SCV kassiert trotz bester Saisonvorstellung erste Niederlage in der 90. Minute

Von Uwe Caspar und
Wolfgang Wotke (Fotos)
Verl (WB). Die letzte Sekunden verrinnen an der Poststraße. Statt lieber einen als keinen Punkt zu haben, rennen fast alle Verler Akteure nach vorne und vergessen dabei, den eigenen Strafraum abzusichern. Und so viel Risiko wird bitter bestraft: Der eingewechselte Marius Sowislo versetzt Marius Rogowski und krönt sein Solo mit dem Siegtreffer zum 2:1.

Hammerhart. Ein Keulenschlag für die Hausherren, die doch den Gegner lange Zeit klar beherrschten. Bereits der dritte Last-Minute-Treffer der Preußen aus Münster. Ihr Fußball-Fortune ist fast schon unverschämt.
Aber ist es wirklich nur pures Glück, wenn man wie die Dusel-Domstädter nun schon zum dritten Mal in der noch jungen Saison erst unmittelbar vor dem Abpfiff beziehungsweise in der Nachspielzeit das entscheidende Tor macht? Selbst Mario Ermisch meldet da inzwischen seine Zweifel an.
»Ich glaube, dass der Begriff mit dem sogenannten Papst in der Tasche eine neue Bedeutung erhält. Denn man kann nicht immer nur Glück haben«, rätselte der um Fassung ringende SCV-Trainer nach dem Schluss-Schock. Die Glücksritter aus Münster bleiben also auch nach sieben Einsätzen weiter ungeschlagen, während Verl die erste Niederlage ausgerechnet vor heimischem Publikum einstecken musste.
Dabei lieferten die Schwarz-Weißen gestern Nachmittag bei wunderschönem Spätsommerwetter und vor großer Kulisse (rund 3000 Zuschauer) ihre bis dato beste Saisonvorstellung ab. »Der SCV hat eine imponierende Leistung gezeigt«, räumte auch der faire Preußen-Coach Georg Kreß ein. Vor allem in der ersten Halbzeit heizten die Ermisch-Schützlinge den Gästen tüchtig ein. Kaum zu stoppen die beiden kleinen Flügelflitzer: Auf der linken Seite wirbelte »Heini» Schmidtgal, rechts war es Temel Hop, der seinen Bewacher Dirk Caspers nicht nur einmal anfängerhaft aussehen ließ.

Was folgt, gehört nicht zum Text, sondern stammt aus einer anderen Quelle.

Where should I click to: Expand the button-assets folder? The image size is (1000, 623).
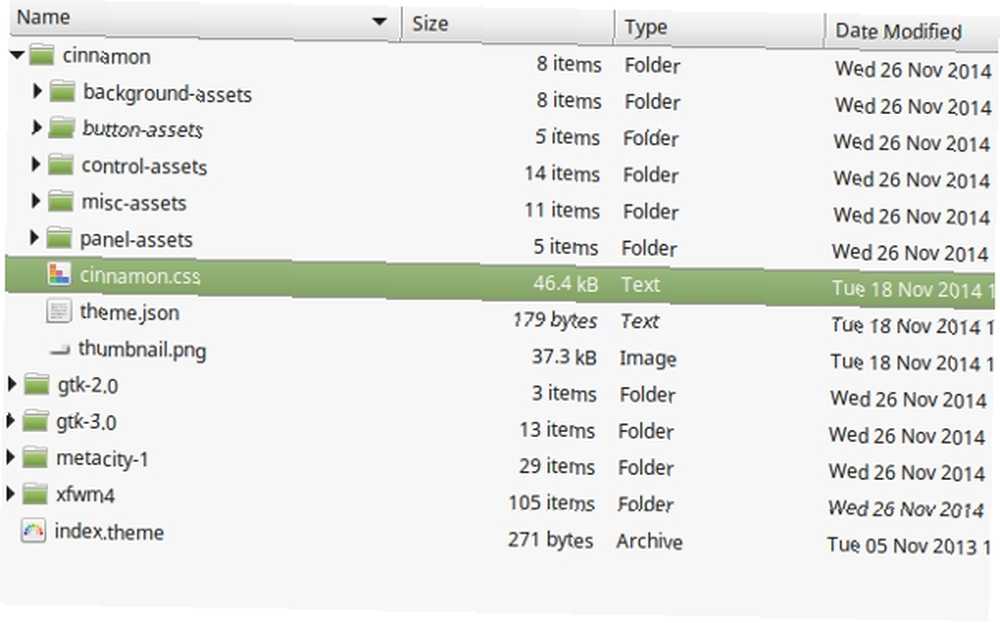pos(37,129)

Dabei sollte Hop gar nicht beginnen. Aber weil sich Jörg Bode nach dem Aufwärmen abmelden musste (wieder Adukktorenprobleme, schlüpfte im letzten Moment der Nachwuchskicker in die Mannschaft. Trotz seiner erst 19 Lenze trumpfte Temel enorm selbstbewusst auf. Die Frechheit des kessen Youngsters bekam sogar der fast 20 Jahre ältere Ansgar Brinkmann in einer bezeichnenden Szene zu spüren: Direkt vor der Tribüne schnappte Hop dem mit allen Wassern gewaschenen Profi den Ball weg - das grenzte fast schon an Majästätsbeleidigung.
Zu den Zeitpunkt führte der mit Druck und Elan auftrumpfende SCV schon völlig verdient mit 1:0 - nach einer erfolgreichen Co-Produktion der beiden Außen. Die Preußen dagegen bieder, harmlos und torungefährlich. Mit Ausnahme eines gefühlvollen Hebers von Brinkmann, den Marco Kirchhoff im Flug aus dem Winkel boxte, blieb Münster chancenlos.

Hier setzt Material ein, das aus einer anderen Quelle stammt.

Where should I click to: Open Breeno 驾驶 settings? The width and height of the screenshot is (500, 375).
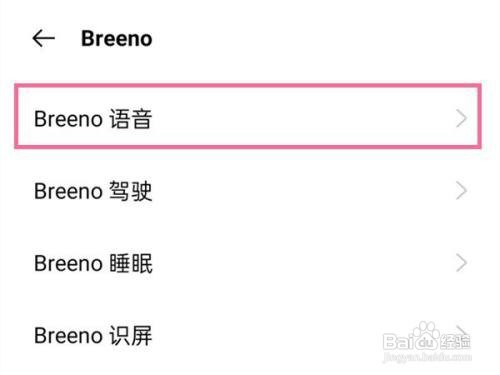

Das änderte sich auch dem Seitenwechsel vorläufig nicht. Verl kontrollierte weiter die Partie, vergaß aber, die zweite Bude zu machen. Rogowski und Dayangan (53./55.) verpassten jeweils die günstige Gelegenheit, den Sack zuzumachen. Doch es deutete sich schon an, dass die taktischen Umstellungen von Kreß (Meyer raus, Toku ein und Piorunek in die Spitze) greifen würden. So kam's denn auch: Gleich die erste richtige Chance nutzte Thomas Piorunek zum Ausgleich (62.), die zweite sich ihm bietende kurz darauf zum Glück nicht: Kirchhoff warf sich ihm rechtzeitig vor die Füße.

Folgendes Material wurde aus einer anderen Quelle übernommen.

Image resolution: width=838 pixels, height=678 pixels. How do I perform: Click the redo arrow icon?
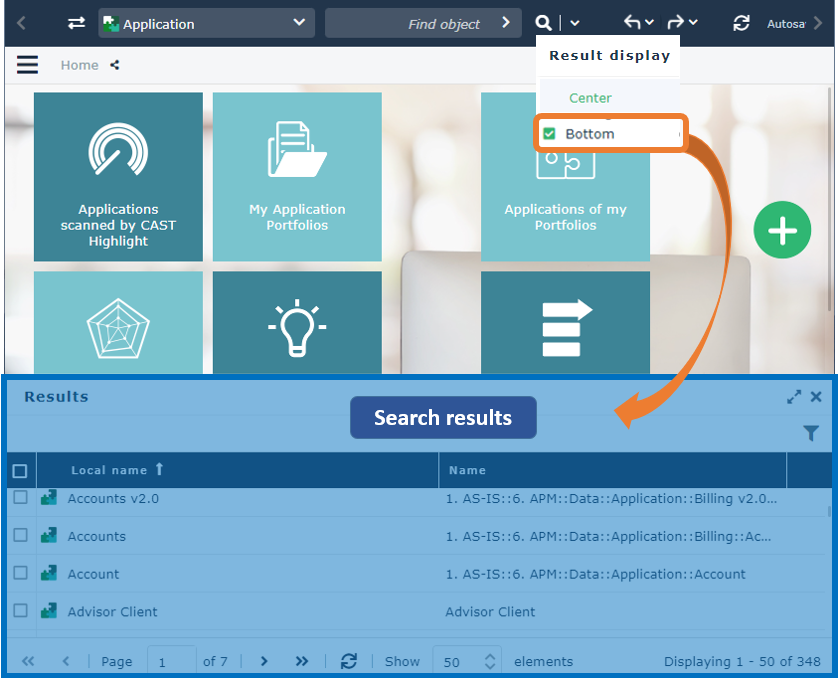[x=675, y=22]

Fortan entwickelte sich ein munterer Schlagabtausch, bei dem die Gastgeber bis auf die letzten zehn Minuten dem 2:1 näher waren als der Regionalliga-Absteiger. Schade, dass Schmidtgal ein nettes Geschenk von Michael Joswig nicht annehmen mochte: Der SCP-Keeper servierte ihm einmal den Ball maßgerecht vor den Fuß, der Verler schob indes die Pille am Pfosten vorbei. Und schade auch, dass der sehr günstig stehende Carlos Castilla seinen Kopfball direkt in Joswigs Arme schob.
Doch die Schlussphase gehörte den plötzlich powernden Preußen. So köpfte unter anderem Gurzynski an die Latte. Ein Warnung, den aber die Verler ignorierten. Auch sie wollten das Glück zwingen, das aber mal wieder den Preußen hold sein sollte.